■ **TASK REQUIREMENTS**
From the first line of the data below through the line holding "For Faculty and Staff (1002, 78)", write out each line exactly as it stands.

════

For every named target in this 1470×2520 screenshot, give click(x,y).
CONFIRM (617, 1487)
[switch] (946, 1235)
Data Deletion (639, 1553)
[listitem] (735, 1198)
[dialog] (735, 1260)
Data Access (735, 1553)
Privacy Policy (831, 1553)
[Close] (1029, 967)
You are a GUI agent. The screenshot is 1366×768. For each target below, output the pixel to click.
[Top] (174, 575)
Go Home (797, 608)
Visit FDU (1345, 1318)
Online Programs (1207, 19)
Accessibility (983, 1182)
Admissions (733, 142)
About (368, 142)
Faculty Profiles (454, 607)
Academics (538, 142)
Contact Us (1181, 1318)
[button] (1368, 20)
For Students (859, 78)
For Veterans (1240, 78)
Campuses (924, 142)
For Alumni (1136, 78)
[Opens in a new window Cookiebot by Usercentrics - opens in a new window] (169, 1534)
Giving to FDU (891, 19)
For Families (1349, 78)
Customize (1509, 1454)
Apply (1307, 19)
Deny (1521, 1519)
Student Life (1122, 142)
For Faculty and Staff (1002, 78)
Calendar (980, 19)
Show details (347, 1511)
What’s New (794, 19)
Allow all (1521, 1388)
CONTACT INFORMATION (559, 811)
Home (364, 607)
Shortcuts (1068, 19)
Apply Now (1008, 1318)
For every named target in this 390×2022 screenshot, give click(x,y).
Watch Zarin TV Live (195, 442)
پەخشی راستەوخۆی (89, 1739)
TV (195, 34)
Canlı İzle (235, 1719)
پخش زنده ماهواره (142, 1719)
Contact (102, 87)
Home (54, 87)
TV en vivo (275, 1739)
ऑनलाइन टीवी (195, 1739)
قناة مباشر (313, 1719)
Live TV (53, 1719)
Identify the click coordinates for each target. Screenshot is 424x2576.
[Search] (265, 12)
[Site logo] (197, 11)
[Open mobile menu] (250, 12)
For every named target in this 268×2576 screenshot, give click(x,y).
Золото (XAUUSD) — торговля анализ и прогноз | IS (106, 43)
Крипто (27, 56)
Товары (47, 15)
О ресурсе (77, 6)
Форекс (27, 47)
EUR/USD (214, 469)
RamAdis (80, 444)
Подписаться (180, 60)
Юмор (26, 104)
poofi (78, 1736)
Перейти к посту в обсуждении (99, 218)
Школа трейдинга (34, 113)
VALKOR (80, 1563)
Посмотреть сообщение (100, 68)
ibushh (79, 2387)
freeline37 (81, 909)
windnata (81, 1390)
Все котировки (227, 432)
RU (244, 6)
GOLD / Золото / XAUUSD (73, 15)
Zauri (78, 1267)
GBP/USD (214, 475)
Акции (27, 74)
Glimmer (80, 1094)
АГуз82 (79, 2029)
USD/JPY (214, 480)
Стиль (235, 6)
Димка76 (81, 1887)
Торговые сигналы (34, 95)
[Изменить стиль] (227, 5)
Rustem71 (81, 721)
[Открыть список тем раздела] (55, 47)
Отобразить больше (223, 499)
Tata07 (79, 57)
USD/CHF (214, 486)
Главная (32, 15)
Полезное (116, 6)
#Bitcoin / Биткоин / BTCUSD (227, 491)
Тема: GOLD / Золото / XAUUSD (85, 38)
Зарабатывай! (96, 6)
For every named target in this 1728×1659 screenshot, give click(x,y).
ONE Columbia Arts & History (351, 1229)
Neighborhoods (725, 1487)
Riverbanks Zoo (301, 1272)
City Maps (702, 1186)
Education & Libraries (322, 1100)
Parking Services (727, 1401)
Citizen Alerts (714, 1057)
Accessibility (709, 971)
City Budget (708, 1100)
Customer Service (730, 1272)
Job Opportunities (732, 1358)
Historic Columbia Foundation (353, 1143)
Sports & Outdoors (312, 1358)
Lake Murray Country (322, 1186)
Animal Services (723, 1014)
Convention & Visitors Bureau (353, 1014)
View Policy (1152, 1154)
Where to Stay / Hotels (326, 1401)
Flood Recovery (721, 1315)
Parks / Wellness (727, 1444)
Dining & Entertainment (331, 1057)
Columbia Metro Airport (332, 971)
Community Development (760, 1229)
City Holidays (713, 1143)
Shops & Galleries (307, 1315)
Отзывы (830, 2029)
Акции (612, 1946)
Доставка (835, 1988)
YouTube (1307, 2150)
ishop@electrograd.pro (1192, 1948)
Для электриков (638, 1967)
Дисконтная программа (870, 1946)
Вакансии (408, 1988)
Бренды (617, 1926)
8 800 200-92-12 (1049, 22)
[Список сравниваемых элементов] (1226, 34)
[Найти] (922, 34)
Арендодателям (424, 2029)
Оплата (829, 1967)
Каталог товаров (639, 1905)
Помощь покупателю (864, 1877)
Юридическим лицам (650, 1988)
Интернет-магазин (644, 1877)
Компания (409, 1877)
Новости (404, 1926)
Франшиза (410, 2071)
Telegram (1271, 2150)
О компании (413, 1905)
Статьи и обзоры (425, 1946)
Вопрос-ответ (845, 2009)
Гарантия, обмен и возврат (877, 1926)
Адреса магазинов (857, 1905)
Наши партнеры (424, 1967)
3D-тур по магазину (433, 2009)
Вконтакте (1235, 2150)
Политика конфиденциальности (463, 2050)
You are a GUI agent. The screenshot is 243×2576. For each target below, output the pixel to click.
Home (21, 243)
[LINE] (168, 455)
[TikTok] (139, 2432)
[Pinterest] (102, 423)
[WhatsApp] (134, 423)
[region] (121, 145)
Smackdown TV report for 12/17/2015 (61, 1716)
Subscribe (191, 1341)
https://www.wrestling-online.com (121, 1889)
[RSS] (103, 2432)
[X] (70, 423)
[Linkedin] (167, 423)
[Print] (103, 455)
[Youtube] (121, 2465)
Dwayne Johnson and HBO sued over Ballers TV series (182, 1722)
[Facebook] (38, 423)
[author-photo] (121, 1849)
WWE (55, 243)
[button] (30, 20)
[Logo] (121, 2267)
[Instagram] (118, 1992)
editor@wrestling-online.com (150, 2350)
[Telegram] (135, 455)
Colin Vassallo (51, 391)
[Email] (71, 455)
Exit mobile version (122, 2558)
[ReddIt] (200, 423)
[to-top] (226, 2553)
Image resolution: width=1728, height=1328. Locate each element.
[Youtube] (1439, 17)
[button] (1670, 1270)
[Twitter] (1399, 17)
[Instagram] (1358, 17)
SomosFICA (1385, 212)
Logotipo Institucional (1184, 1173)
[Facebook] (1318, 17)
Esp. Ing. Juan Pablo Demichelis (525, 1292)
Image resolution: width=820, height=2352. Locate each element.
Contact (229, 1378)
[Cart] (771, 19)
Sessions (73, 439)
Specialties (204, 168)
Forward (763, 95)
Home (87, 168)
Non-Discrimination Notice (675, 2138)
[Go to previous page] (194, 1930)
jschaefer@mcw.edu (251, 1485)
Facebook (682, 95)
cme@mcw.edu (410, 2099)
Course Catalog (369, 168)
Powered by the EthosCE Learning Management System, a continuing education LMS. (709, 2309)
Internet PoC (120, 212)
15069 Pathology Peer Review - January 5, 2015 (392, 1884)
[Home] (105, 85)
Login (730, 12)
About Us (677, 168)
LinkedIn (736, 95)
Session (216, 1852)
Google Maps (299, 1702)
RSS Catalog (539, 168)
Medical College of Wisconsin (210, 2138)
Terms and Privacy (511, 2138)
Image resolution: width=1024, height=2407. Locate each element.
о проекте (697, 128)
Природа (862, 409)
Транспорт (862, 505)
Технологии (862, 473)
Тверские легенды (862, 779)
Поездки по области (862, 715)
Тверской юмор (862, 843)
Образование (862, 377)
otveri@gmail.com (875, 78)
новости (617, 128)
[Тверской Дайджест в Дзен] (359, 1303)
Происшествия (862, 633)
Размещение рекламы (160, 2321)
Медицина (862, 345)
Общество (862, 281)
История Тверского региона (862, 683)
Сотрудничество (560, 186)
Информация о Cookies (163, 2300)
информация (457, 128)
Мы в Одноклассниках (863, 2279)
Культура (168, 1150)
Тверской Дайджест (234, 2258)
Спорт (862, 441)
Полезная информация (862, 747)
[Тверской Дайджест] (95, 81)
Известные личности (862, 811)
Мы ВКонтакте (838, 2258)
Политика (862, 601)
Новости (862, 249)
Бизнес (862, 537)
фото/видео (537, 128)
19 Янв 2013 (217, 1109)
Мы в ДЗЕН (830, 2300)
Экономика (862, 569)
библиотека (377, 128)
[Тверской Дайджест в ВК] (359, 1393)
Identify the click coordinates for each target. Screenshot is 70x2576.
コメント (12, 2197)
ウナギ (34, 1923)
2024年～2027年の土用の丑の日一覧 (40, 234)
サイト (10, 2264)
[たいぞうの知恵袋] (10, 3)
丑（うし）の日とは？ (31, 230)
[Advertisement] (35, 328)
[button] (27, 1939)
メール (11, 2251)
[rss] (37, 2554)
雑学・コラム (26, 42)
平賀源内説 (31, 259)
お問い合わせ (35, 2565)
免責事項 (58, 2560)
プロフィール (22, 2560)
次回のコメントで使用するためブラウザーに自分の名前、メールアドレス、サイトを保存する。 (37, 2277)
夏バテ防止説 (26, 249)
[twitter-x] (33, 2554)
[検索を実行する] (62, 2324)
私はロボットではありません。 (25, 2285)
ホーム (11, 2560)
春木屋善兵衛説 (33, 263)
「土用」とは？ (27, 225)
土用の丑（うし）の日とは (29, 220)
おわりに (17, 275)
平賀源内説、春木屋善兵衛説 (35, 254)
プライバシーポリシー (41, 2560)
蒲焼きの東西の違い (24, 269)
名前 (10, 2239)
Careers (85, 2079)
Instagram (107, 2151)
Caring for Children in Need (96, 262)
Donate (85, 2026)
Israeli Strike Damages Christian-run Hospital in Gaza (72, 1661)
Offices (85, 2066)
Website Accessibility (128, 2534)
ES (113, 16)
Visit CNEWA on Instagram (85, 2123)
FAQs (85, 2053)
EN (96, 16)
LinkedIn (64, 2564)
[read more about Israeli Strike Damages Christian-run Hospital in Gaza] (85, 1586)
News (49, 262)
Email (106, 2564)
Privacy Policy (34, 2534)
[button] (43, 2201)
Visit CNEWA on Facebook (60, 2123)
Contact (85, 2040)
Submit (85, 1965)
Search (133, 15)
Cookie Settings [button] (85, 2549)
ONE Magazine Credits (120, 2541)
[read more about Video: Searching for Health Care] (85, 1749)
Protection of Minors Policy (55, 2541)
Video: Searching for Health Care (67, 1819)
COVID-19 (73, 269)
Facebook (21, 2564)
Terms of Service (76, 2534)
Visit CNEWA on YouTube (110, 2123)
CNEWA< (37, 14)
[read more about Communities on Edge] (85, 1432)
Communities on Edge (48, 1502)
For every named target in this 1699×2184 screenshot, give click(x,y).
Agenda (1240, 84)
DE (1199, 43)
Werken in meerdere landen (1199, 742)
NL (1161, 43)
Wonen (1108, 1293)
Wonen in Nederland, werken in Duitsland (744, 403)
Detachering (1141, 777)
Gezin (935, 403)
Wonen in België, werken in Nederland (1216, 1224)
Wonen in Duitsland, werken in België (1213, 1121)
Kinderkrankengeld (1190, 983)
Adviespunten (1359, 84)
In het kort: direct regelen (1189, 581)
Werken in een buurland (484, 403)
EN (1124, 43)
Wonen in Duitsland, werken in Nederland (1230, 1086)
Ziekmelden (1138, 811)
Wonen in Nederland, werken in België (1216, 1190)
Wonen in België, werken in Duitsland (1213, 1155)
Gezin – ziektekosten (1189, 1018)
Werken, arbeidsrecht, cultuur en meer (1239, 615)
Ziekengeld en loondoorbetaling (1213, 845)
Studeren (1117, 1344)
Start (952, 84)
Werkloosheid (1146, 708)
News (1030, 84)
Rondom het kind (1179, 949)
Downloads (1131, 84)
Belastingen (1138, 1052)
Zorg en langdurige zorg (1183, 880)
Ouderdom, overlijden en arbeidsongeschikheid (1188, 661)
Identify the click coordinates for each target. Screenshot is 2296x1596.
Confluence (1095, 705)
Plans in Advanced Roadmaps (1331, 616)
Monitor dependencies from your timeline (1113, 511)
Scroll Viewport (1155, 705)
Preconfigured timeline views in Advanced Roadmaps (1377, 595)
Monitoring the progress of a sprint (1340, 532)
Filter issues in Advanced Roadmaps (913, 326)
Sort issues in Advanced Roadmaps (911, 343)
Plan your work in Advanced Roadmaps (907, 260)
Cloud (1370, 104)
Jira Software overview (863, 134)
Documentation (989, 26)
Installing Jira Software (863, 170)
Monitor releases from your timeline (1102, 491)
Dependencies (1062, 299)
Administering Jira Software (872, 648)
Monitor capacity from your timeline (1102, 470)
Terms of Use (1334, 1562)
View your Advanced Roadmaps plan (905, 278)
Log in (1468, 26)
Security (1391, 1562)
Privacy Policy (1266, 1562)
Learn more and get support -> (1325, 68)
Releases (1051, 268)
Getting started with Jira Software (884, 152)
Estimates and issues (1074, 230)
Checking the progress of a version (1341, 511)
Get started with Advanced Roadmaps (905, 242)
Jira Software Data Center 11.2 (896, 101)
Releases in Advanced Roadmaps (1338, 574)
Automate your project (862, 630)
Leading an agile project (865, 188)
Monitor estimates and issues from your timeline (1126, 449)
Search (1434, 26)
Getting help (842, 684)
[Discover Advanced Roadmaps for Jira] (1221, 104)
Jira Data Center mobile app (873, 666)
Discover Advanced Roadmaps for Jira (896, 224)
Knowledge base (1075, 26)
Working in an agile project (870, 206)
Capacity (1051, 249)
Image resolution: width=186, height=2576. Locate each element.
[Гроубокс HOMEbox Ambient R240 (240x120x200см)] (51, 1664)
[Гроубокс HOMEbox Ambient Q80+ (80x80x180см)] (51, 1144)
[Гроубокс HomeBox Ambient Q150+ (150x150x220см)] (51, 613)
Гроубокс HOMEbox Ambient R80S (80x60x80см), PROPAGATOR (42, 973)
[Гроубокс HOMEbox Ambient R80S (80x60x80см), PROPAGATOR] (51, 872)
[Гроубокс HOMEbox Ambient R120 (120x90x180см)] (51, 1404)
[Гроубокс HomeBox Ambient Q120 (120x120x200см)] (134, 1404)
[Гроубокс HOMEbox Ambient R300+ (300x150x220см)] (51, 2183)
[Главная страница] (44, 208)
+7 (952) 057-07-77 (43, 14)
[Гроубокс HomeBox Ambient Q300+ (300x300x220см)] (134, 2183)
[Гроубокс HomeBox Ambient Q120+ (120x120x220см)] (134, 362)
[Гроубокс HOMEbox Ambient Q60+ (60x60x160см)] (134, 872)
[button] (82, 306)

════

■ **EXERCISE OUTPUT**
For every named target in this 1470×2520 screenshot, give click(x,y).
CONFIRM (617, 1487)
[switch] (946, 1235)
Data Deletion (639, 1553)
[listitem] (735, 1198)
[dialog] (735, 1260)
Data Access (735, 1553)
Privacy Policy (831, 1553)
[Close] (1029, 967)
You are a GUI agent. The screenshot is 1366×768. For each target below, output the pixel to click.
[Top] (174, 575)
Go Home (797, 608)
Visit FDU (1345, 1318)
Online Programs (1207, 19)
Accessibility (983, 1182)
Admissions (733, 142)
About (368, 142)
Faculty Profiles (454, 607)
Academics (538, 142)
Contact Us (1181, 1318)
[button] (1368, 20)
For Students (859, 78)
For Veterans (1240, 78)
Campuses (924, 142)
For Alumni (1136, 78)
[Opens in a new window Cookiebot by Usercentrics - opens in a new window] (169, 1534)
Giving to FDU (891, 19)
For Families (1349, 78)
Customize (1509, 1454)
Apply (1307, 19)
Deny (1521, 1519)
Student Life (1122, 142)
For Faculty and Staff (1002, 78)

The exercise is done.